I am using nginx and redis in my website. For several items on my site, I want to add tracking params to their urls so that when a user clicks on an item, I can collect statistics of user usage apart from serving the content user requested. I am looking for methods on how to capture this statistics in redis from nginx, i.e. without hitting the background application.

For eg., suppose I have several rows of tables on my page and each table hold items in row/column format. So, for an item in {table: 2, row: 1, column: 3} if the actual url is: www.mysite.com/news/dodi, then I want to embed the url: www.mysite.com/news/dodi/day=29?table=2&row=1&column=3. When the user clicks on it, nginx will hit redis to fetch the content and also update the appropriate statistics (here can be increment day-29, table-2, ...).
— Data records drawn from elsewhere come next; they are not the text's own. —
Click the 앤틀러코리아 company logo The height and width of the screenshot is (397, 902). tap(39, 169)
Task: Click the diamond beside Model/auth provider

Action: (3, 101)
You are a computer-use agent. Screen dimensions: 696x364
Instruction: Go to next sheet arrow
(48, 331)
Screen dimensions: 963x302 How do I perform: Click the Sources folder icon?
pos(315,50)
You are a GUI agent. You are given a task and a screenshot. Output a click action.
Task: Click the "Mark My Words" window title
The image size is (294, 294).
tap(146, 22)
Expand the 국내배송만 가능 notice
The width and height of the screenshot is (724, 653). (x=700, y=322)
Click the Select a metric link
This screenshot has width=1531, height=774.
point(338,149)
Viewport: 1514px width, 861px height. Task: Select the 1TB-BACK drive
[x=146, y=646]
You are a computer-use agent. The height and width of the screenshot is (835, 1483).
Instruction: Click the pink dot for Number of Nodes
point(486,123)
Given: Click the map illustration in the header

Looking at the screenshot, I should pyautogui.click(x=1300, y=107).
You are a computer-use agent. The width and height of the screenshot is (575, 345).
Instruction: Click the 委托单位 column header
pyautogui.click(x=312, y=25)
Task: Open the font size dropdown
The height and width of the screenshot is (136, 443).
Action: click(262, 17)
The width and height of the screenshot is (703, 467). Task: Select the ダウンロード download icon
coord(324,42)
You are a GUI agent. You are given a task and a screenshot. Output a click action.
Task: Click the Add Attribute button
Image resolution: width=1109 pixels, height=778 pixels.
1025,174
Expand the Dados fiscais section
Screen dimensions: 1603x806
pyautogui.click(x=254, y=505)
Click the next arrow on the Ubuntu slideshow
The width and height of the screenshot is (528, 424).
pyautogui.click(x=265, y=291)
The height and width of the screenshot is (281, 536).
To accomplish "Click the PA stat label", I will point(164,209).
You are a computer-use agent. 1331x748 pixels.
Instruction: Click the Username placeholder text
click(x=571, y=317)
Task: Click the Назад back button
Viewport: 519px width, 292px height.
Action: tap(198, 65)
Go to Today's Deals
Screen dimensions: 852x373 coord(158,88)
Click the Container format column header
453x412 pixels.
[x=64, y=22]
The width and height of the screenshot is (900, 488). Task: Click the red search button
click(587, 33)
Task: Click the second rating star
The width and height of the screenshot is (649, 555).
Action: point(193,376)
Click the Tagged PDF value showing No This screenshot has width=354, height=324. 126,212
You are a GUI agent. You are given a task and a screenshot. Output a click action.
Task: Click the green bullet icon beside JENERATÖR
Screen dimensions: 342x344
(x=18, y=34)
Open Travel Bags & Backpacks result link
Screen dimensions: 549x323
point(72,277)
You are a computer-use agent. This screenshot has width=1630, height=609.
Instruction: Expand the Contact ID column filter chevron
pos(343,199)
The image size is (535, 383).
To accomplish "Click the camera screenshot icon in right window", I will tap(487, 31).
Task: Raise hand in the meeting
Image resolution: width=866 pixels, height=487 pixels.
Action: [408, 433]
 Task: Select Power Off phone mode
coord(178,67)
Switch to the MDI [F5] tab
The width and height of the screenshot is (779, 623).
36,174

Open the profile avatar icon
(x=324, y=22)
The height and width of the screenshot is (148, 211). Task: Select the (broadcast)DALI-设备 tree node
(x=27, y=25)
Any suggestion on how I achieve this without hitting the background app?

+1  A: 

For the tracking parameters, keep this type of work outside the scope of the users request. Don't make them pay the latency penalty for stats tracking. Cron a script that extracts the parameters from access.log and updates redis and/or database.

In terms of caching content, there is a recently released nginx redis module that works in much the same way as the memcached module. Only GET and SELECT are presently implemented. The assumption is that your application is populating the cache.

http://wiki.nginx.org/Nginx3rdPartyModules#HTTP_Redis_Module

Sample nginx.conf:

http
{
 ...
        server {
            location / {
                set $redis_db   "0";
                set $redis_key  "$uri?$args";
                redis_pass      127.0.0.1:6379;
                error_page      404 502 504 = @fallback;
             }

             location @fallback {
                 proxy_pass      backed;
             }
        }
}
Ryan Cox
Good point regarding Cron script and the Nginx's Redis module. A few questions: [1] How difficult is it to add SET/INCR to the NginxRedis module? [2] As per the above example, the content is fetched from redis. Since this queries the redis, can there be extra job added with this to increment a few redis keys? Is there some method to do this? Given redis is fast, the penalty on user for this added job will be in the order of microseconds -- hence not a perceptible latency overhead on user.
Ethan Collins
the whole module is ~600 lines of code. so adding additional commands shouldn't be a huge deal. That said, I've never written an nginx module.
Ryan Cox
Thanks Ryan. Can you also shed some light on query #2 above.
Ethan Collins
Not certain. You can dig around in the sourcecode to the module and see pretty clearly where the redis operations occur.